Der Materialismus scheint zwar in vieler Hinsicht aggressiver als je zuvor zu sein. So werden in den Medien des ausgehenden zwanzigsten Jahrhunderts viele überzeugende Argumente — medizinische, biologische und anthropologische — für die komplizierte materielle Natur des Menschen dargelegt. Mehrere Autoren haben festgestellt, daß die Menschheit geradezu um ihre „Seele“ ringt. Mit der Leugnung eines göttlichen Ursprungs werden auch die Wertvorstellungen verneint, die die Menschheit seit Generationen gestärkt und inspiriert haben. Um nur einen Punkt zu erwähnen: Zweifellos haben sich die Menschen beharrlicher dem christlichen Heilen verschrieben und sind dafür unerbittlicher verfolgt worden als in den letzten fünfundsiebzig Jahren. In den Vereinigten Staaten von Amerika hat die Regierung Gerichtsverfahren eingeleitet — derzeit drei in Kalifornien und eins in Florida —, in denen entschieden werden soll, daß unter bestimmten Umständen eine strafbare Handlung vorliegt, wenn man sich wegen der Heilung von physischer Krankheit völlig auf Gebet und auf geistige Behandlung verläßt.

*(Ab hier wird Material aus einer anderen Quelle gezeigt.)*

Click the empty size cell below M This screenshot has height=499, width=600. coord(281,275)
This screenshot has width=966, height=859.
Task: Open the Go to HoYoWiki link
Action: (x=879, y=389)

Doch zur gleichen Zeit mehren sich die Zeichen dafür, daß der Materialismus die Menschen verunsichert und ernüchtert. Hier und da scheint ein neuer Idealismus aufzukeimen, der nach neuen Wegen des Ausdrucks sucht. Immer mehr verlangt es die Menschen danach, anderen Menschen in größerem Maße als je zuvor zu helfen. Und sie sind tief gerührt, wenn ihnen das gelingt — ob es sich hierbei um die Hungersnot in Afrika oder um die notleidenden Landwirte in Amerika handelt. An den jüngsten Versuchen auf dem Gebiet weltweiter Kommunikation beeindruckt einen nicht so sehr die neue Technik, sondern die beharrliche Macht jener uralten Botschaft von Liebe und menschlicher Solidarität.

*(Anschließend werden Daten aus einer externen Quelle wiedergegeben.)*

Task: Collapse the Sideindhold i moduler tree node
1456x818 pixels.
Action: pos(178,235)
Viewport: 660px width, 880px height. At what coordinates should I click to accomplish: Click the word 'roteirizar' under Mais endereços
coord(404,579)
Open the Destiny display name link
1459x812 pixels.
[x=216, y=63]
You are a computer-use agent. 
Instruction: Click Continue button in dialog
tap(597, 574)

Auf allen Wissensgebieten, angefangen bei der Literaturtheorie bis hin zur neuen Physik, gehen die Bemühungen dahin, daß man sich von den nervtötenden Beschränkungen des intellektuellen Materialismus zu lösen sucht. Im amerikanischen Erziehungswesen bemüht man sich auf breiter Front darum, wieder die moralischen Wertvorstellungen stärker zu betonen. Auf der ganzen Welt wächst die Unzufriedenheit über die Unterdrückung der Menschenrechte.
Viele Menschen hungern heute förmlich nach geistigen Erfahrungen. Die Menschheit drängt nach ihrer eigenen Erfüllung. Wir leben in einem Zeitalter geistiger Pioniere. Die Menschen scheinen weniger denn je gewillt zu sein, hinzunehmen, daß geleugnet wird, was ihnen ihre geistige Eingebung sagt — daß sie ihrem ureigensten Wesen nach Gottes Kinder sind. Ungeachtet des großen Meinungsdrucks, der von den materiellen Wissenschaften ausgeht, beten sie unbeirrt und auf intelligente Weise und forschen nach geistiger Sinngebung.

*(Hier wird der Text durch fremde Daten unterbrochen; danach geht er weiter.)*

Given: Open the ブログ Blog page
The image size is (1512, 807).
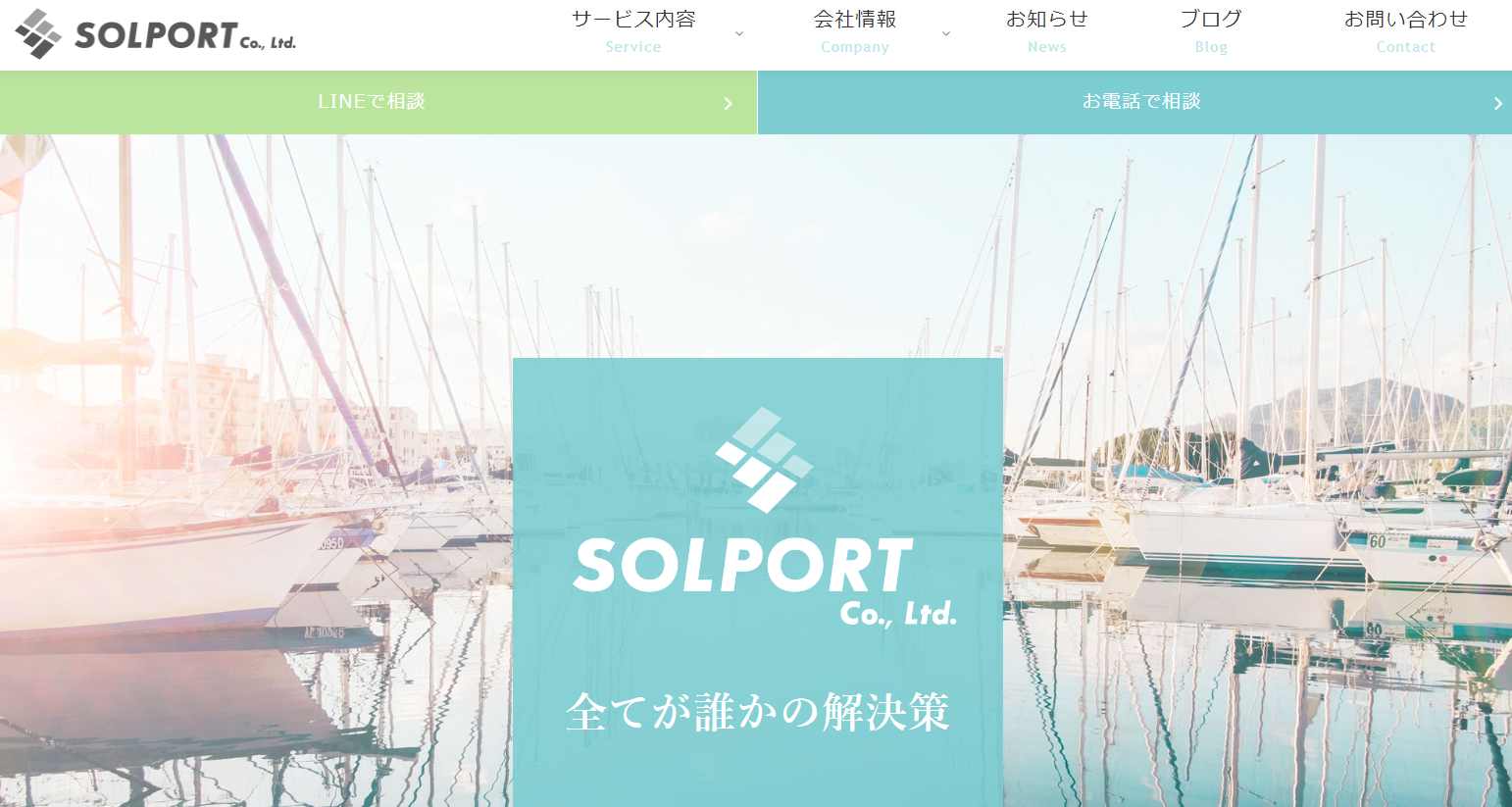Looking at the screenshot, I should tap(1211, 32).
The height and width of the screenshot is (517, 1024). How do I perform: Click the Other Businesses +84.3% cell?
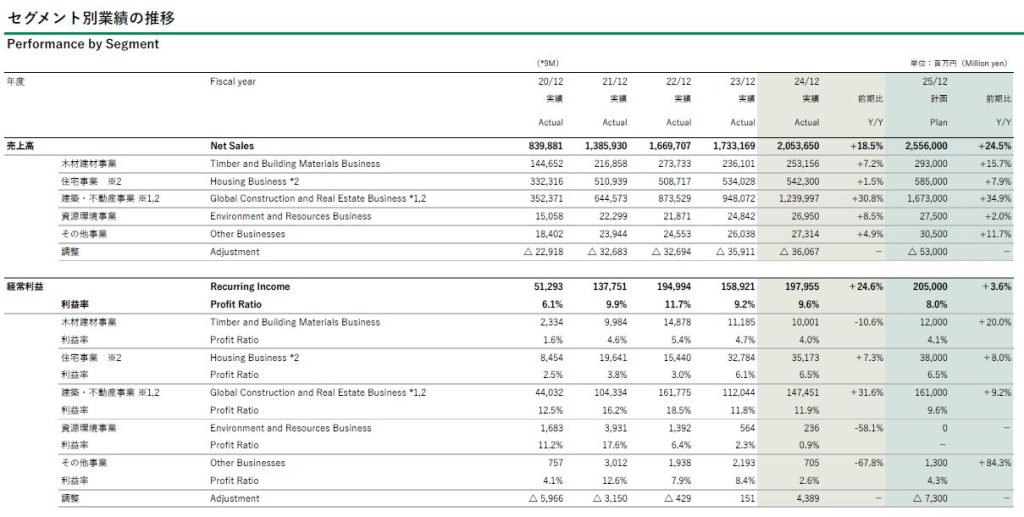pyautogui.click(x=995, y=463)
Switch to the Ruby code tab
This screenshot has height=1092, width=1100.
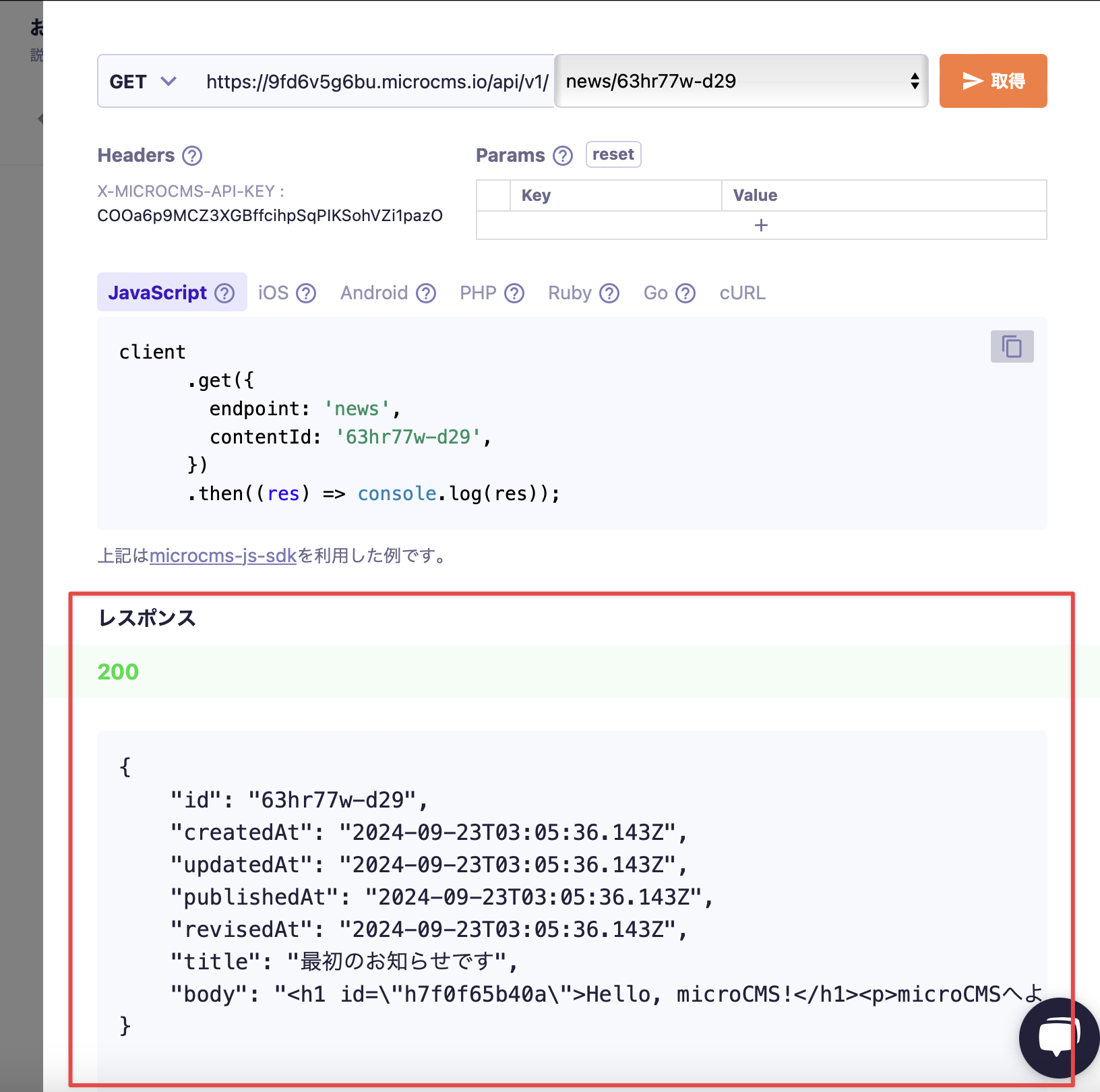[570, 293]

Worauf läuft das alles hinaus? In einem Artikel mit der passenden Überschrift „Ausblick“ schrieb Mary Baker Eddy, die Entdeckerin und Gründerin der Christlichen WissenschaftChristian Science (kr´istjən s´aiəns): „Die Zeit naht, wo göttliches Leben, göttliche Wahrheit und Liebe als das einzige Heilmittel für Sünde, Krankheit und Tod erkannt werden, wo Gott, das erlösende Prinzip des Menschen, und Christus, die geistige Idee Gottes, offenbart werden.“ Vermischte Schriften, S. 2.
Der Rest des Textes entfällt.